Jarang atau hampir sedikit caleg yang memainkan pendekatan yang lebih menyentuh ranah personal pemilih. Sentimen emosi ideology lebih menonjol digunakan. Nebeng dengan nama besar tokoh-tokoh nasional untuk mempengaruhi pemilih.

Banyaknya massa mengambang dengan demikian tengara betapa jauhnya rakyat pemilih dengan para caleg. Pesan para caleg dengan pendekatan dan media yang dipakai tidak efektif untuk mempengaruhi dan mendorong pemilih untuk mengerucut dan menjatuhkan pilihan. Inilah kegagalan para caleg dalam membangun komunikasi politik dengan rakyat pemilih. Pada era liberalisasi politik seperti ini, memang tidak zamannya lagi menggunakan pendekatan sentiment sebagai alat penggalangan. Sudah ada bukti mesin partai tak efektif sebagaimana ditunjukkan pada Pilpres putaran pertama.

Lalu, akan kemanakah suara mengambang akan lari dalam Pemilu 2009 ini? Ada beberapa kemungkinan. Pertama, akan Golput. Dengan demikian prosentase rakyat pemilih yang tidak menggunakan hak pilihnya akan meningkat. Golput dengan demikian disamping karena ketidakpercayaan politik, juga bisa terjadi sebagai akibat dari cara dan pendekatan yang tidak pas terhadap rakyat pemilih. Politik toh pada akhirnya merupakan seni mempengaruhi kepada orang lain untuk memberikan dukungan.

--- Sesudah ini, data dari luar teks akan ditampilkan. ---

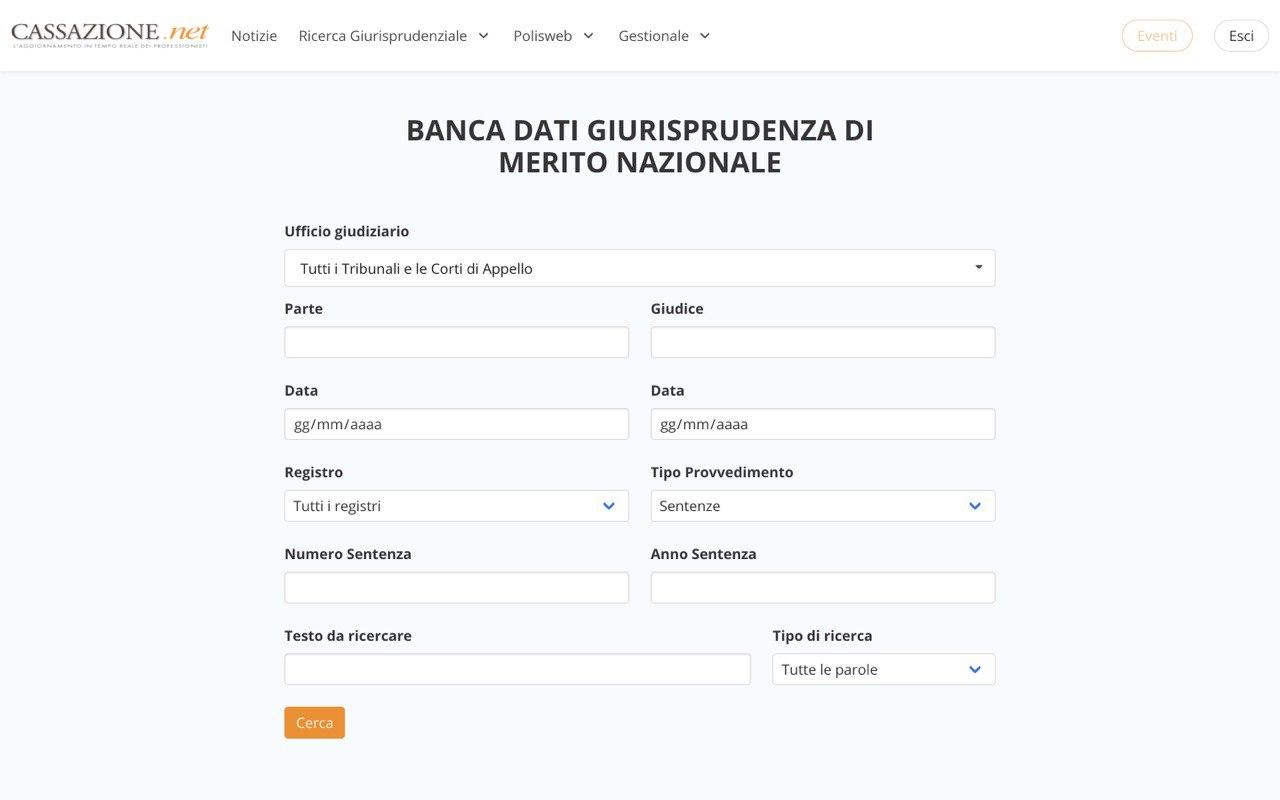The image size is (1280, 800).
Task: Click the right Data date field
Action: click(x=823, y=424)
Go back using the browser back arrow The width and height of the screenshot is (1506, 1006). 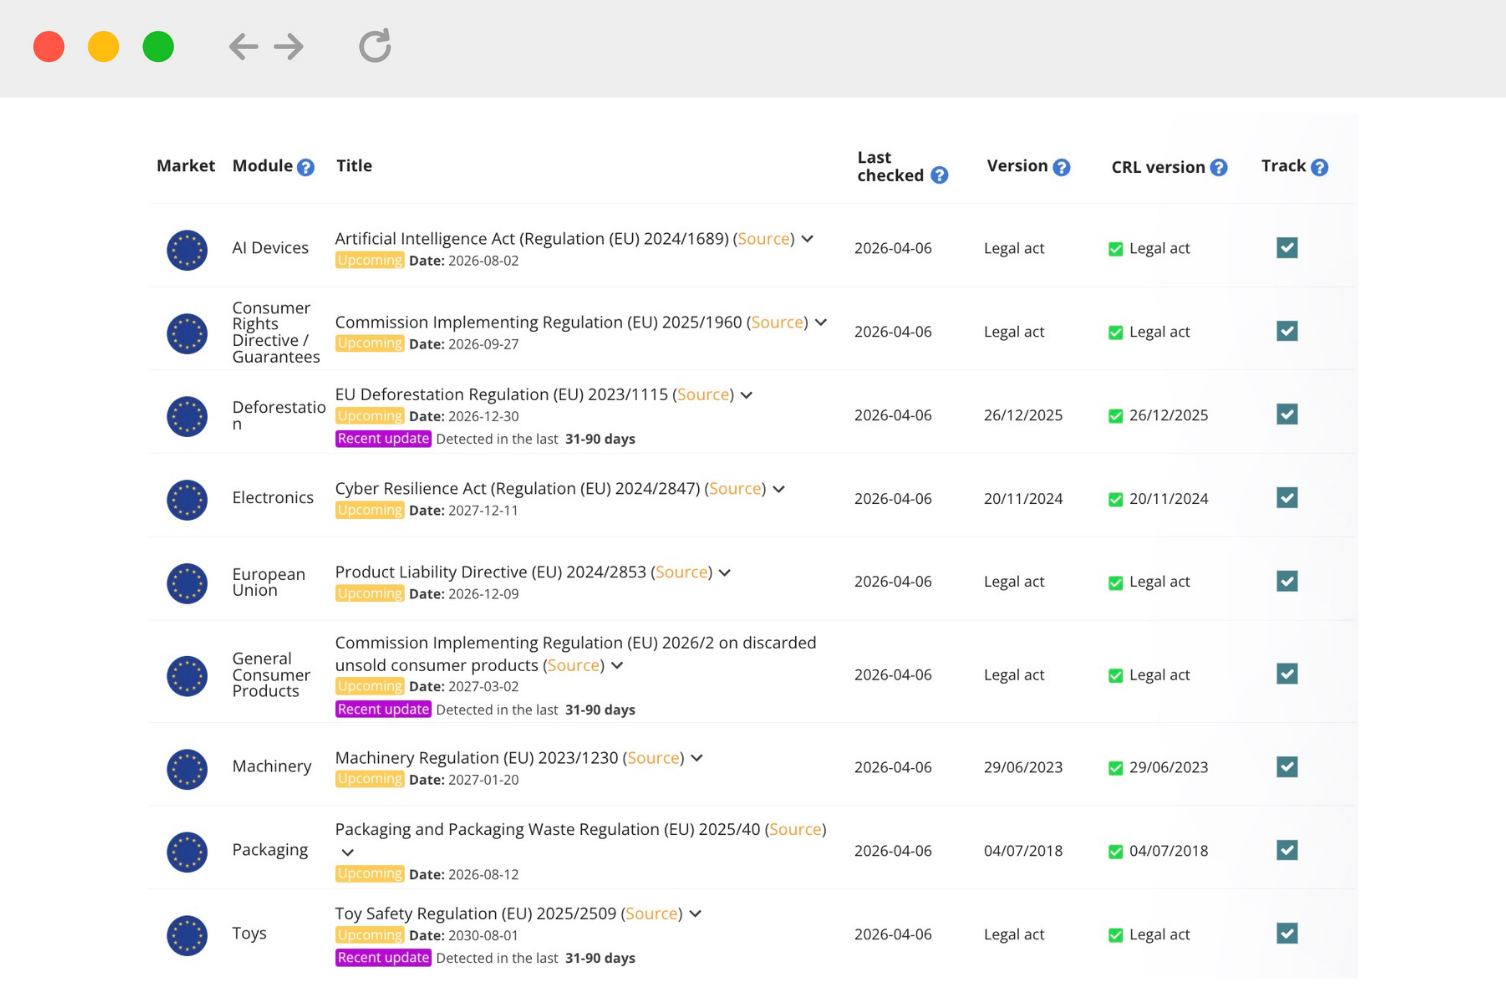coord(243,46)

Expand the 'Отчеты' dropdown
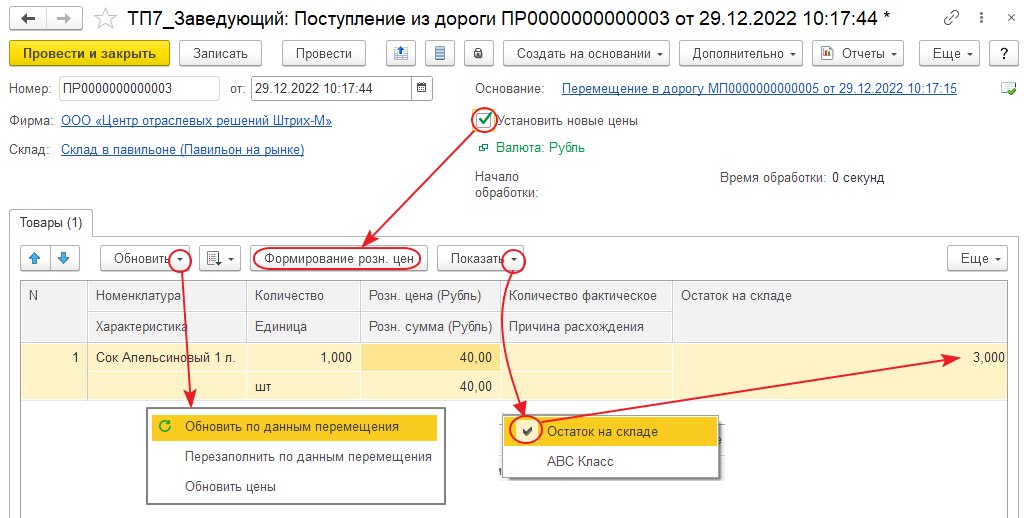coord(857,53)
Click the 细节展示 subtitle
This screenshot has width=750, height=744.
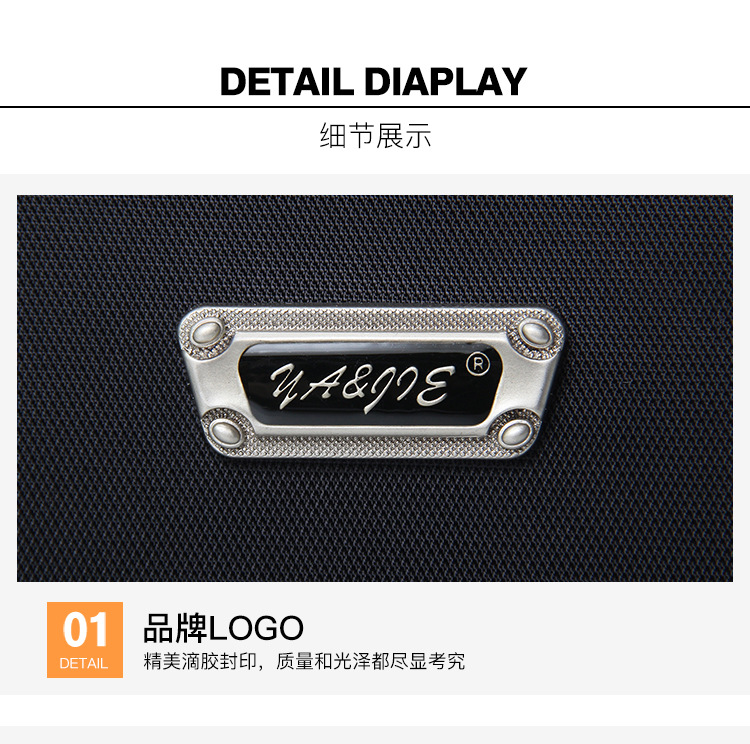click(375, 135)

Kedua, akan menentukan suara saat di TPS. Jika hal ini yang terjadi, maka bisa disebut sosialisasi dan penggalangan dukungan yang dilakukan para caleg, tidak berpengaruh. Padahal media sosialisasi banyak dibuat para caleg, menurut beberapa sumber anggaran belanja yang dikeluarkan prosentasenya naik tajam berlipat-lipat. Lalu jika pemilih yang menentukan suara saat di TPS, artinya pemilih yang akan menggunakan suaranya berdasarkan mainstream. Caleg dan partai politik yang memiliki jaringan sistematis yang bisa dioptimalisasi untuk membuat citra sebagai yang dipilih banyak oranglah yang akan menjadi rujukan. Politik dengan demikian tak ubahnya sebuah trend mode belaka. Dunia fashion, siapa yang mampu membuat citra yang didukung banyak orang, maka dialah yang akan menjadi pilihan.

Ketiga, massa mengambang juga membuka peluang bagi yang memiliki kekuatan finansial untuk main di injury time dengan pendekatan ‘money politics”. Potensinya sangat besar. Di kalangan masyarakat banyak berkembang persepsi bahwa para caleg itu orang yang sedang merebut posisi. Kelak apabila terpilih akan dengan mudah mendapatkan sesuatu dan oleh karena itu, sebelum menjadi pun harus memberikan sesuatu pula. Politik diekspresikan secara banal, sebagai seni untuk mendapatkan sesuatu yang sangat kongret dan cepat. Pangkalnya dari fakta empiris, pemilih tak merasakan manfaat dari dukungan yang diberian, sementara di media banyak diekspose berita para anggota legislative yang menyakiti perasaan pemilihnya.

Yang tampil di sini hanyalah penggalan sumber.